Essay by Avram Friedman

At the urging of Kendall Hale, a Canary Coalition board member, I attended a labor rally in Asheville on Sunday, July 17 and felt completely at home with the spirit of solidarity and community that ran as a continuous thread of urgency through the words of each speaker, the nodding and sometimes verbal agreement of those listening and the general air of involvement that permeated the air at Pack Square.

The labor movement is at its roots the source of all social progress achieved in our country. It is working women and men using their collective personal power to achieve a better standard of living, descent wages, health care coverage, better educational standards, equal opportunities, more fair distribution of the wealth in our nation.

Environmental activists employed by and volunteering for grassroots, non-profit organizations are working people as well, often serving the community with minimal salaries and little or no job benefits. As with those who organize for labor, the work of the environmental activist benefits something greater than himself or herself as an individual. Environmental justice, better health, cleaner air and water, and a generally safer environment are goals that improve the lives of all working people.

There is no conflict between a healthy environment and a thriving economy that provides living wage jobs, universal health care, high quality education and social justice. It is becoming increasingly clear that the process of improving our environment will involve the emergence of a new industrial revolution that promises an abundance of steady, sustainable employment for skilled and unskilled workers in the fields of clean, safe, renewable energy, energy efficiency, clean transportation, sustainable agriculture, progressive education, progressive health care, progressive economics, advanced economical housing, the development of new environmentally sustainable building and industrial materials, fuels, and systems. The list of changes for the betterment of our environment, and the jobs these changes will bring, is almost limitless.

Along with the need to organize to achieve the policy changes that will improve our environment and bring about this new industrial revolution there will also be the need to organize and ensure the sustained economic parity of Americas working women and men. The new industrial revolution needs to be accompanied by a new age for the labor movement, a re-awakening in which union membership grows to near universality and working people once more gain the voice and power they deserve, having the ability to negotiate for fair wages, secure pensions, adequate health care coverage and family leave time.

Advocates for labor and advocates for the environment face the same adversaries who disproportionately influence government policies to the detriment of the public interest for the purpose of ever higher profits for the few. The same corporate money and influence distorts legislative agendas, hindering labor from organizing and marginalizing environmental concerns.

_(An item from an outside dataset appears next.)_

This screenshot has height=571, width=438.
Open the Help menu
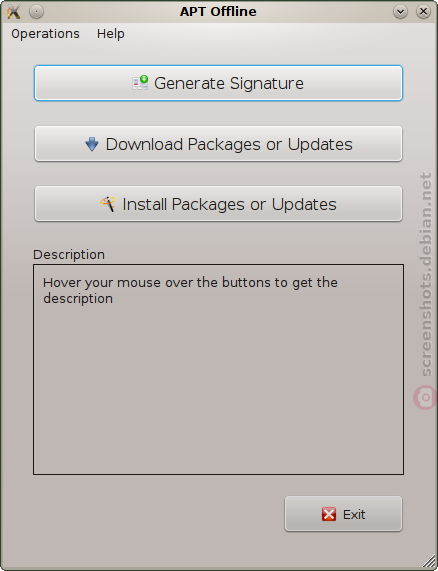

It makes sense for members of the environmental community to join labor in demanding collective bargaining rights for state employees so they can achieve a quality of life that sets a standard for the private sector. It also makes sense for labor to join environmental advocates in the demand for state energy policy to be geared toward furthering energy efficiency, renewable energy transformation, public transportation development, better building code standards and better enforcement of environmental regulations. These issues and many others bring common benefit to all, including good jobs and better job security, better health and a cleaner, safer environment.

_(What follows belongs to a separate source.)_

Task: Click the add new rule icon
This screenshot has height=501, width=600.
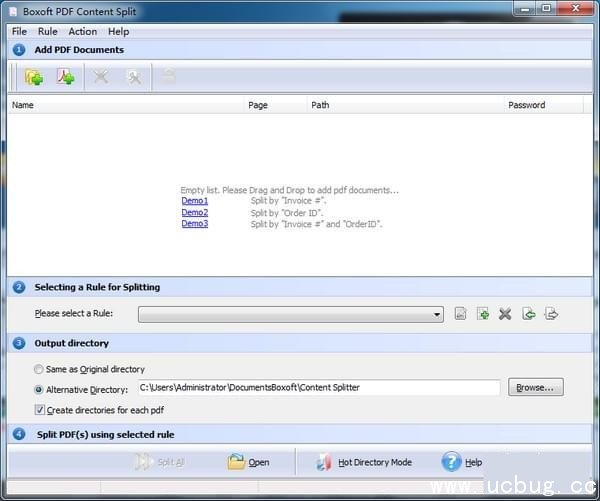Action: click(x=483, y=314)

The voice of labor first gained prominence in American politics by building "links on the chain." In other words, different factions were brought together to form a powerful coalition. In recent decades some of those links have eroded and fragmented this vital chain. It's time to start assembling a new, more current and resilient chain that addresses the issues of our fast evolving economy and environment. Labor and environment need each other and should go hand-in-hand in mutual support as links on this new chain.

Avram Friedman is the Executive Director and one of the founders of the Canary Coalition (http://www.canarycoalition.org/), a Clean Air advocacy organization in Western North Carolina. He can be reached at [email protected] or 828-631-3447.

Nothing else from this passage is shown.